» **AUSGANGSTEXT**

Auch unter den Mitarbeitenden kann es am Anfang mal Reibereien geben, oft wegen der Sprache oder einfach aus Unsicherheit. Aber da greife ich sofort ein. Ich sage immer: “Wir sind hier ein Team, und wir ziehen alle am selben Strick. Die Nationalität spielt keine Rolle, solange die Arbeit stimmt und der Respekt da ist.” Wir hatten auch schon Schweizer, die anfangs etwas reserviert waren, aber wenn sie sehen, wie fleissig und kollegial die ausländischen Kollegen sind, dann löst sich das schnell auf. Wir fördern ganz bewusst den Austausch, zum Beispiel beim gemeinsamen Mittagessen. Man merkt schnell, dass wir alle Menschen sind und ähnliche Ziele haben.


Die Rolle der Familie: Haben Sie Erfahrungen mit Familiennachzug oder Pendler-Modellen?

Reporter: Das ist ein wichtiger Punkt, dieser Abbau von Vorurteilen. Ein weiteres Thema, das oft diskutiert wird, ist der Familiennachzug oder das Pendeln zwischen den Ländern. Welche Erfahrungen haben Sie diesbezüglich gemacht? Haben viele Ihrer Mitarbeitenden ihre Familien nachgeholt oder sind es eher Grenzgänger und Pendler?

Markus Schmid: Das ist ein sehr facettenreiches Thema, und da gibt es beides. Wir haben Mitarbeitende, die schon seit vielen Jahren in der Schweiz leben und ihre Familien hierhergeholt haben. Das ist oft ein grosser Schritt und nicht immer einfach, besonders für die Kinder, die sich in der Schule und im neuen Umfeld zurechtfinden müssen. Aber ich sehe, dass diese Familien sich hier integrieren, die Kinder lernen schnell Schweizerdeutsch, und sie fühlen sich wohl. Das freut mich immer sehr, denn ein zufriedener Mitarbeiter ist ein guter Mitarbeiter.

Ich denke da an unseren Vorarbeiter Janusz aus Polen. Er ist jetzt seit über 10 Jahren bei uns. Er kam zuerst alleine, hat dann seine Frau und die zwei Kinder nachgeholt. Die Kinder gingen hier zur Schule, haben eine Lehre gemacht und arbeiten jetzt auch in der Schweiz. Das ist für mich ein Paradebeispiel für gelungene Integration. Janusz hat mir mal gesagt: “Herr Schmid, die Schweiz ist meine zweite Heimat geworden. Hier haben wir eine Zukunft gefunden.” Solche Geschichten motivieren mich ungemein.

» **DIE AUFGABE**
Schreibe das Interview über ausländische Mitarbeitende und Familiennachzug im Anschluss an seinen letzten Satz weiter. Die Daten spielen für das Interview keine Rolle.

» **DATENAUSZUG**

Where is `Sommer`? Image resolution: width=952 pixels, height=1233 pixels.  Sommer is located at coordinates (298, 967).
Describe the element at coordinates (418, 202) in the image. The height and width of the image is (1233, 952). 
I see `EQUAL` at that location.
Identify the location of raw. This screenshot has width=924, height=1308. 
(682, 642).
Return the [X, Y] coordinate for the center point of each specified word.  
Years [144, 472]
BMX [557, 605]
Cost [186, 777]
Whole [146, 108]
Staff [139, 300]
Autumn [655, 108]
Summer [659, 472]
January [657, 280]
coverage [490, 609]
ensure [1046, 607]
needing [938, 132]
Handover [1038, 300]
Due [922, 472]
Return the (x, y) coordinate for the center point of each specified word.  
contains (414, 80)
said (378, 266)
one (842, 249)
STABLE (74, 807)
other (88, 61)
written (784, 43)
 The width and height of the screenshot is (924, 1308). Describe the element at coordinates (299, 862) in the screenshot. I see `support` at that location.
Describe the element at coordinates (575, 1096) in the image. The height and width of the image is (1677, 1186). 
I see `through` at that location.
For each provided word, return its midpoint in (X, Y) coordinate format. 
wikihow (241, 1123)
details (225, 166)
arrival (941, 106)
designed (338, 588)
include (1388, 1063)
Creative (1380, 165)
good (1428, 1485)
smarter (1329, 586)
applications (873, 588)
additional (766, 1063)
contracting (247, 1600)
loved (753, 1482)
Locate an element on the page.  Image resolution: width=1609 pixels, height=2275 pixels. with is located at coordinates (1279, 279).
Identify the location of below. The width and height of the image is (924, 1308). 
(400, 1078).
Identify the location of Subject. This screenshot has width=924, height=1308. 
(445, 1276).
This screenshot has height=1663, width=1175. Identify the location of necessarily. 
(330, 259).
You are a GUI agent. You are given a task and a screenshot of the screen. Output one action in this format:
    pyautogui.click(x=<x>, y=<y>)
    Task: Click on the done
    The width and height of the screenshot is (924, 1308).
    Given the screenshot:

» **DIE ANTWORT**
Dann gibt es aber auch viele, die das Pendler-Modell bevorzugen. Das sind oft Leute, die in ihrem Heimatland ein Haus haben, vielleicht ältere Kinder oder die Familie dort versorgt werden muss. Sie kommen für ein paar Wochen oder Monate in die Schweiz, wohnen in einer unserer Arbeiterwohnungen oder in einer WG, arbeiten hart, und fahren dann für zwei, drei Wochen nach Hause. Das ist anstrengend, aber für viele finanziell attraktiv. Sie können zu Hause einen guten Lebensstandard sichern.

Wir haben zum Beispiel eine Gruppe von rumänischen Maurern, die das so handhaben. Sie sind sehr diszipliniert und fokussiert auf die Arbeit, wenn sie hier sind. Wenn sie dann nach Hause fahren, erholen sie sich und sind wieder voller Energie, wenn sie zurückkommen. Für uns als Firma ist das auch planbar, solange wir wissen, wann wer da ist. Es ist wichtig, auf die individuellen Bedürfnisse einzugehen und flexible Lösungen zu finden. Nicht jeder will oder kann seine ganze Familie umziehen.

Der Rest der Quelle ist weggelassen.